Hinter den diesjährigen Klimatagen steckt die Initiative von Birgit Pestalozzi und der Kreativagentur Aroma. Auslöser war für Brigit Pestalozzi, die ursprünglich eine steile Karriere beim Beratungsunternehmen Ernst & Young hinlegte und vor sieben Jahren ausstieg, um Projekte im Sudan durchzuführen, ein Erlebnis an einer Hochzeit. Sie, die vor mehr als 20 Jahren Vegetarierin wurde, registrierte, dass sie auch in den 2020er-Jahren noch immer fast die Einzige ist, die das Vegi-Menü bestellt.
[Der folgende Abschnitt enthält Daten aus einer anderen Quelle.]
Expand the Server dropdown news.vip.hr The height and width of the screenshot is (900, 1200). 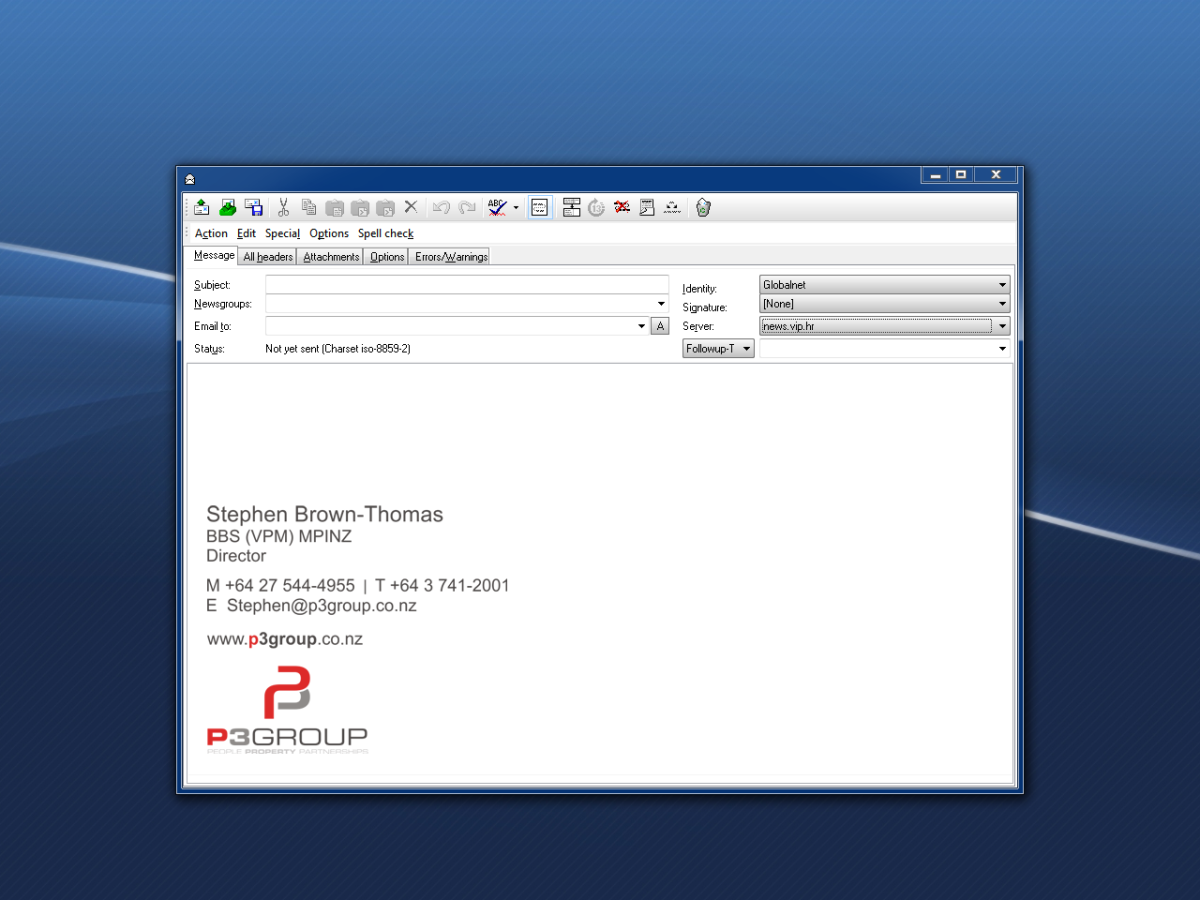(885, 326)
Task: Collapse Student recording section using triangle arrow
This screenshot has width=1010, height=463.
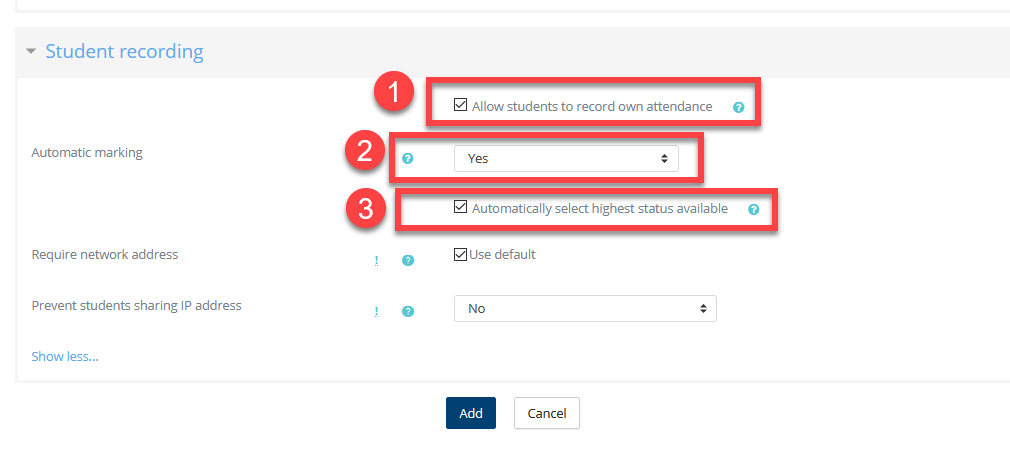Action: point(31,52)
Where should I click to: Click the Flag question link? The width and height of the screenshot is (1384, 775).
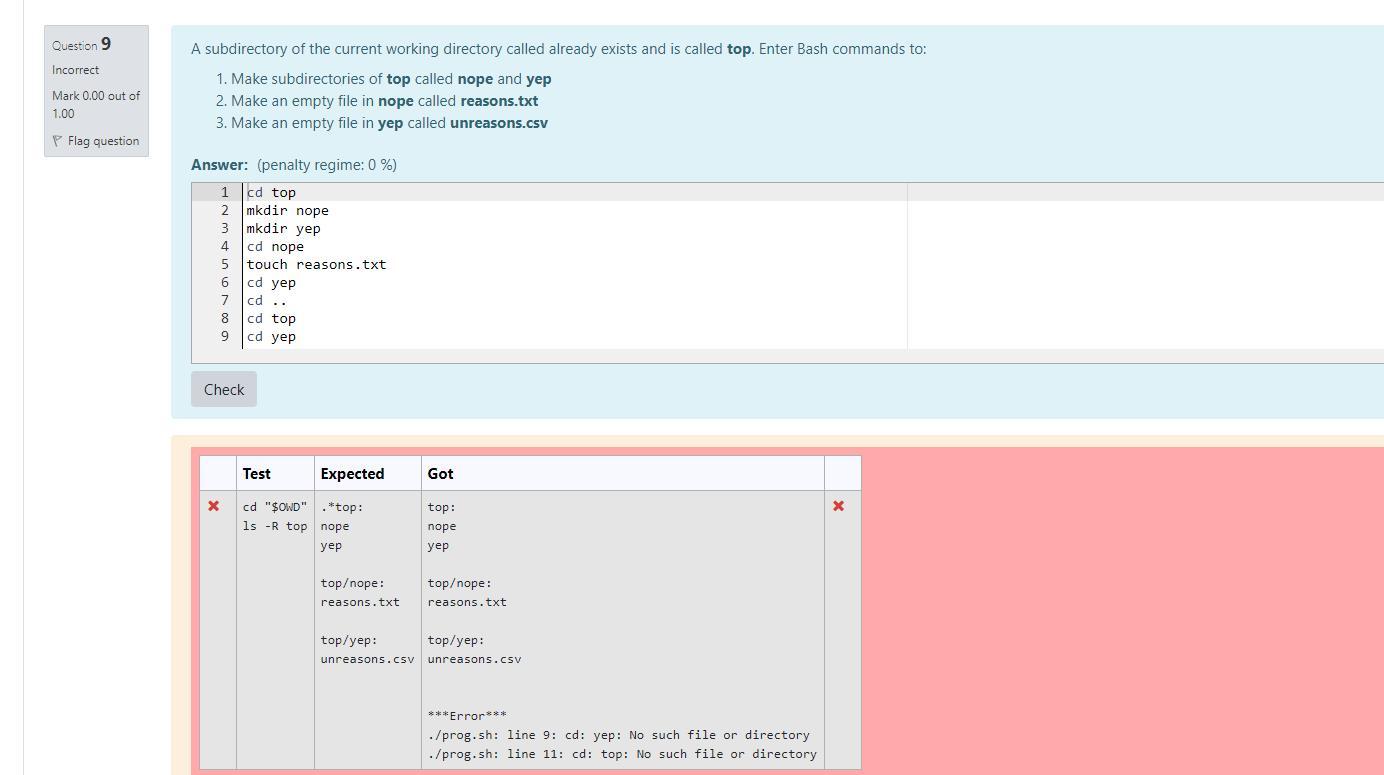[x=102, y=141]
Sie sagt im Interview, das sie uns gemeinsam mit Claudia Tschernjavski, der Kommunikationsverantwortlichen des Vereins, gibt: «Dass sich die Zahl der Vegetarier:innen beim heutigen Wissen über die Auswirkungen des Fleischkonsums kaum erhöht hat, erschütterte mich.» Und gab den Auslöser, den Verein «Wir sind Klima» zu gründen, sich auf die schwierige Suche nach Finanzierungsgeldern zu machen und den Klimatag auf die Beine zu stellen – mit dem Ziel, bei möglichst vielen Menschen eine Verhaltensänderung anzustossen und den Klimaschutz zum «New Normal» machen.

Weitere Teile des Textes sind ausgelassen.